Could you post a picture of the whole setup please?


----------



## Viridae (Sep 8, 2007)

chris-cool said:


> Could you post a picture of the whole setup please?



The second picture basically shows the whole thing. The feed and water dishes are in three of the four corners.

There is 1 fresh water bowl, 1 salt water bowl, 1 food bowl. A [SIZE=-1]Tillandsia caput-medusae[/SIZE] (the plant - its an air plant, so easy to care for. I hate fake plants with a passion) which is attached to a piece of basalt, a piece of mangrove and a piece of driftwood (creates a hidey hole for them as well as something to climb) which is sitting over a depression in the gravel where the exoterra under tank heater is mounted. The heater is controlled by an microclimate thermostat and there is a digital aquarium thermometer and an analogue hygrometer mounted in the back left corner.
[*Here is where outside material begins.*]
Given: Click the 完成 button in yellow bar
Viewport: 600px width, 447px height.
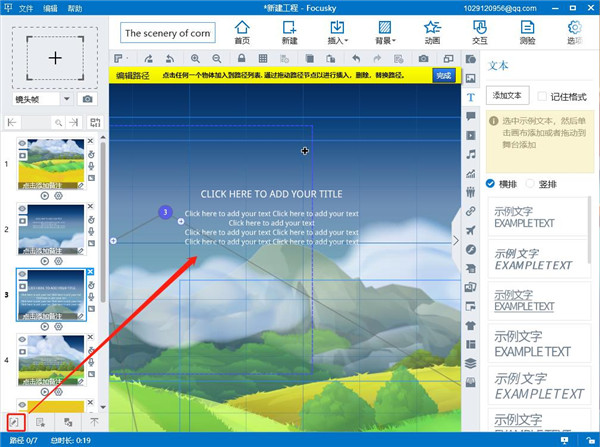Looking at the screenshot, I should (x=443, y=75).
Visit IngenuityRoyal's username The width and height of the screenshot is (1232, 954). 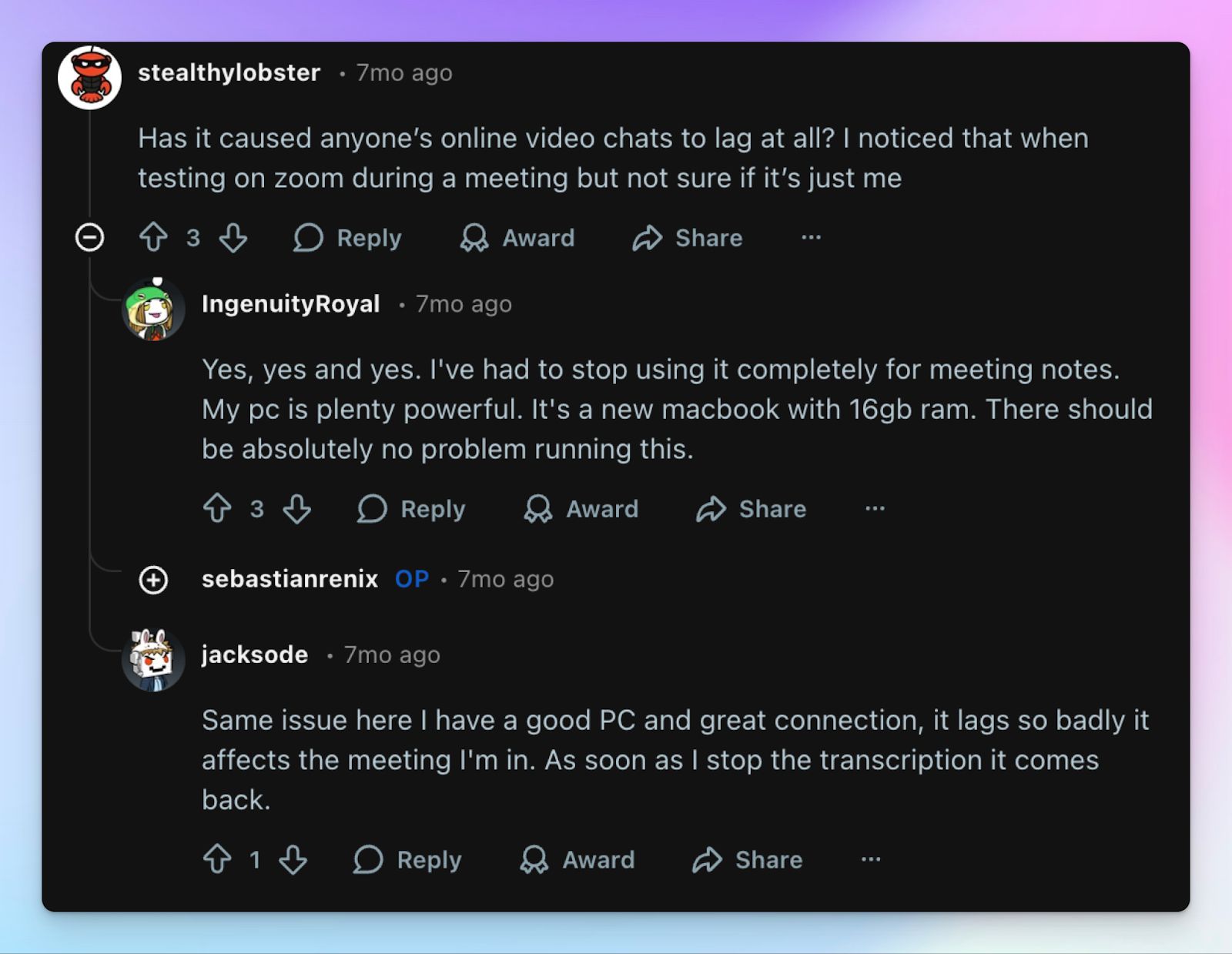(290, 303)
The gravel, which is fine aquarium gravel, is about 10cm deep for most of it and only a few centimetres in the cave part - to allow the heater to do its work.

The large bowl in the picture was the salt water bowl, and I have now made that the food bowl - so more than one of them can comfortably get into it and eat if they wish. However I want to get a smaller one - it takes up a large part of the tank real estate unnecessarily.


----------



## mysnakesau (Sep 12, 2007)

Awwww that is very cute


----------